Mientras el mercado seguía de cerca la suba del dólar oficial desde la zona de los $1.400 hasta acercarse a los $1.450, el Banco Central desplegó una intervención menos visible que las habituales ventas de reservas o las operaciones en futuros. Según un informe de la consultora 1816, la autoridad monetaria habría utilizado bonos dólar linked para contener la presión cambiaria.
La novedad llamó la atención de los operadores porque, al mismo tiempo que buscaba evitar una mayor aceleración del tipo de cambio, el Central continuó comprando divisas en el mercado. De hecho, el reporte destaca que la entidad acumula más de 100 ruedas consecutivas con saldo comprador.
La intervención no se habría realizado en el mercado spot, donde el BCRA siguió adquiriendo dólares, ni tampoco en futuros, donde la posición vendida de la entidad se redujo considerablemente tras el vencimiento de mayo. La herramienta elegida habría sido la venta de títulos ajustados por la evolución del dólar oficial.
Según las estimaciones de 1816, el Banco Central podría haber vendido cerca de USD 900 millones en bonos TZV26 durante apenas cinco ruedas. El dato surge de los volúmenes operados y de movimientos monetarios detectados en el sistema financiero.
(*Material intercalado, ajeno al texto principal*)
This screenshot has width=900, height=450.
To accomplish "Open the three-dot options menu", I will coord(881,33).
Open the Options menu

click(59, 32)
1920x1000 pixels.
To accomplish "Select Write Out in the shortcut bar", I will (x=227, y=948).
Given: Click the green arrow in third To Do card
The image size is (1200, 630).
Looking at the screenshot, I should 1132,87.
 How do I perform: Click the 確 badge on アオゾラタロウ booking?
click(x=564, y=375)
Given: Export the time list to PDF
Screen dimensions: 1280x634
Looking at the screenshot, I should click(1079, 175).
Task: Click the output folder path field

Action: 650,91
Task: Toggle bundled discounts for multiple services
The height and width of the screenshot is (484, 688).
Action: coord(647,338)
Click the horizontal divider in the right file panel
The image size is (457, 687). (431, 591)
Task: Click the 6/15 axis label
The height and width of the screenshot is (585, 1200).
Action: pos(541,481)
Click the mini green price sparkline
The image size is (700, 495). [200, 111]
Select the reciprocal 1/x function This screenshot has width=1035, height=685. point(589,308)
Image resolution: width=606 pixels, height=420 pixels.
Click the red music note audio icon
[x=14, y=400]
La operación tuvo un doble efecto. Por un lado, aumentó la oferta de instrumentos vinculados al dólar y ayudó a moderar la demanda cambiaria. Por otro, incrementó el stock de deuda dólar linked en manos privadas, que según la consultora ya volvió a niveles similares a los observados antes de las elecciones legislativas del año pasado.
El titular del BCRA, Santiago Bausili
Lo llamativo es que semejante volumen de ventas no provocó tensiones significativas en las tasas de corto plazo. Para los analistas, esto se explica por el elevado nivel de liquidez que todavía conserva el sistema financiero, alimentado además por las operaciones de absorción que realiza el propio Banco Central.
Martín Burgos, director de la consultora Lado B, consideró que la utilización de este tipo de instrumentos resulta razonable en el contexto actual. «Es correcto usar dólar linked para contener al dólar. Muchas veces el proceso de importaciones que tienen que hacer las empresas requiere un flujo de dólares futuro y eso hace que las compañías se vuelquen al ahorro en dólares, generando presión sobre la divisa», explicó.
Para Burgos, en ese escenario la utilización de bonos atados al tipo de cambio permite descomprimir tensiones sin recurrir a las reservas internacionales. «Es una forma de evitar presión sobre el precio del dólar sin deshacerse de reservas», afirmó.
La estrategia aparece además en un momento en el que el Gobierno intenta reducir gradualmente su exposición en el mercado de futuros. Tomás Sisto Bourel, research & investment analyst de Fortress Capital, destacó que al 30 de abril el Banco Central mantenía una posición vendida en contratos de dólar futuro por USD 2.176 millones, el nivel más bajo desde junio de 2025.
Según el analista, la reducción de posiciones en futuros coincidió con un crecimiento de la operatoria en instrumentos dólar linked. «Una de las hipótesis que empieza a ganar relevancia es que parte de la cobertura cambiaria que antes se canalizaba a través de futuros está migrando hacia instrumentos dólar linked», sostuvo. La interpretación surge a partir del aumento observado en los volúmenes negociados durante las últimas semanas.
Sisto Bourel agregó que estas colocaciones también tienen un efecto monetario relevante. Al absorber pesos del mercado, ayudan a retirar liquidez del sistema financiero, complementando la estrategia que viene desplegando el Banco Central para evitar excesos de pesos que puedan trasladarse a la demanda de dólares.
En paralelo, las compras de divisas continúan fortaleciendo la posición externa. De acuerdo con las estimaciones de 1816, las reservas netas medidas bajo la metodología del FMI acumulan una mejora cercana a los USD 6.800 millones en lo que va del año, acercándose a la meta comprometida con el organismo.
La lectura que hacen algunos operadores es que el Gobierno empieza a mostrar una mayor flexibilidad respecto del tipo de cambio. El hecho de haber permitido una suba desde los niveles previos, aunque controlada mediante intervenciones indirectas, sugiere que el Ejecutivo ya no considera al dólar un ancla que deba mantenerse inmóvil a cualquier costo.
La incógnita ahora es cuánto tiempo podrá sostenerse este esquema. Por lo pronto, el Banco Central parece haber encontrado una herramienta para influir sobre el mercado cambiario sin recurrir a ventas de reservas ni volver masivamente al mercado de futuros. Una ventanilla poco observada por el público, pero cada vez más seguida por los operadores financieros.